*** Begin section ***
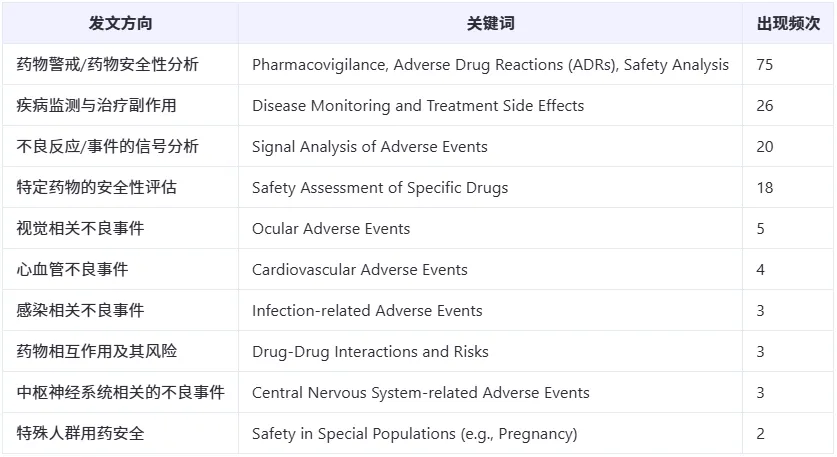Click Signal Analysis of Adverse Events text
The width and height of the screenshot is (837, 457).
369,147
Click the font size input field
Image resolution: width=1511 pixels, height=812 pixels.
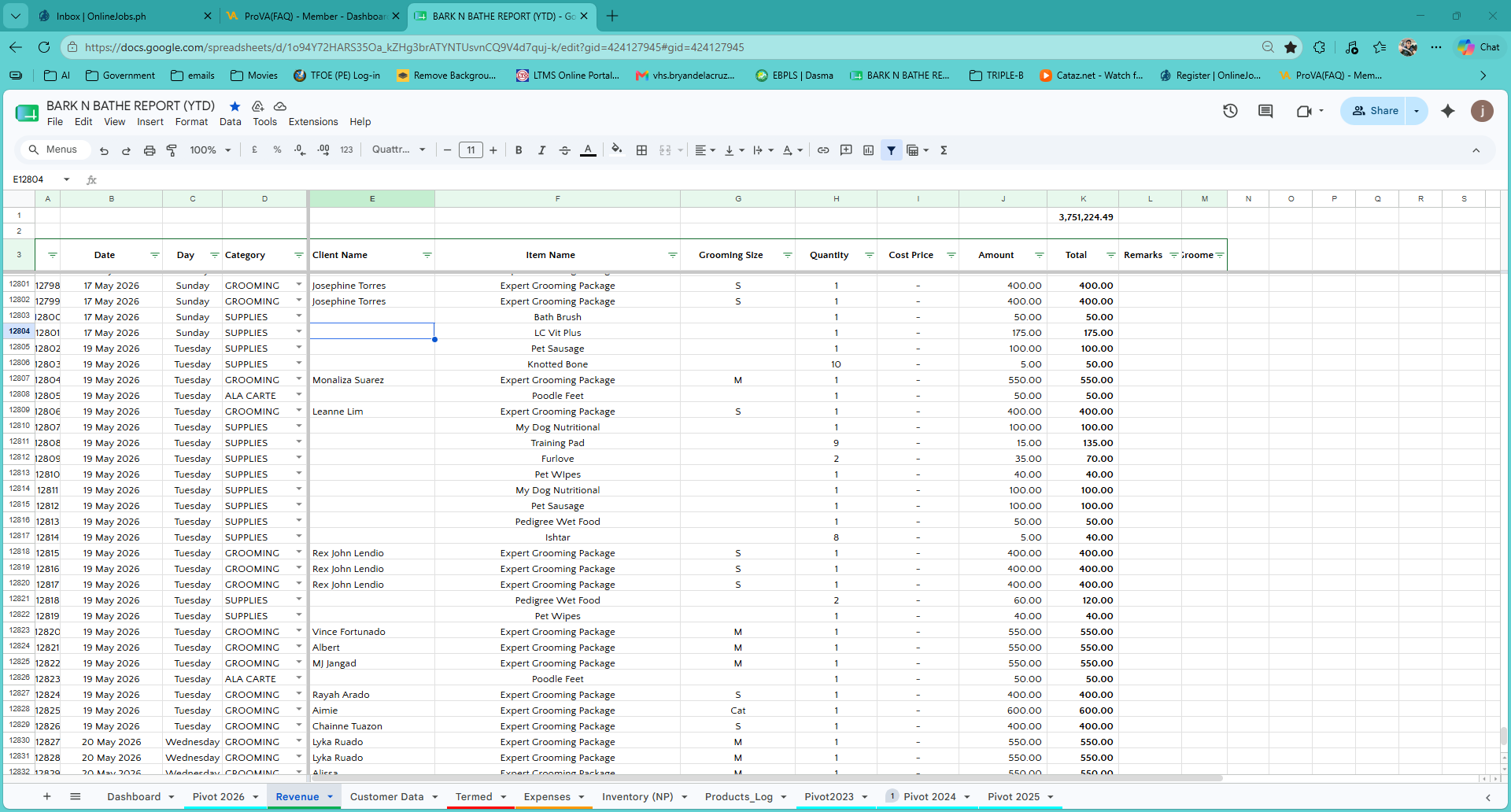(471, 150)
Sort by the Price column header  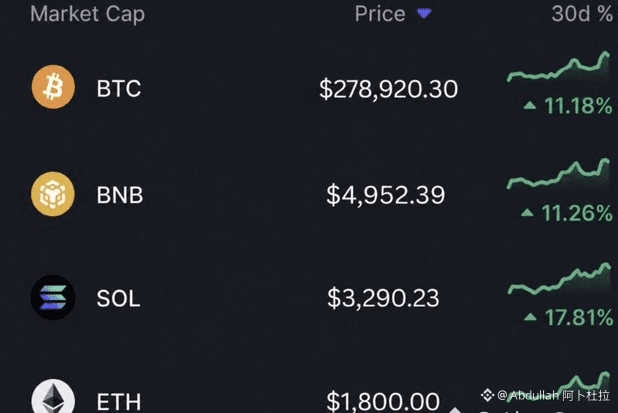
*** End section ***
◆ PROBLEM REQUIREMENTS: Pictures don't belong in the copy. Retype exactly the lines from the one with "Image resolution: width=1511" through the last line of the records.

◆ RESPONSE BELOW:
Image resolution: width=1511 pixels, height=812 pixels.
(471, 150)
Sort by the Price column header  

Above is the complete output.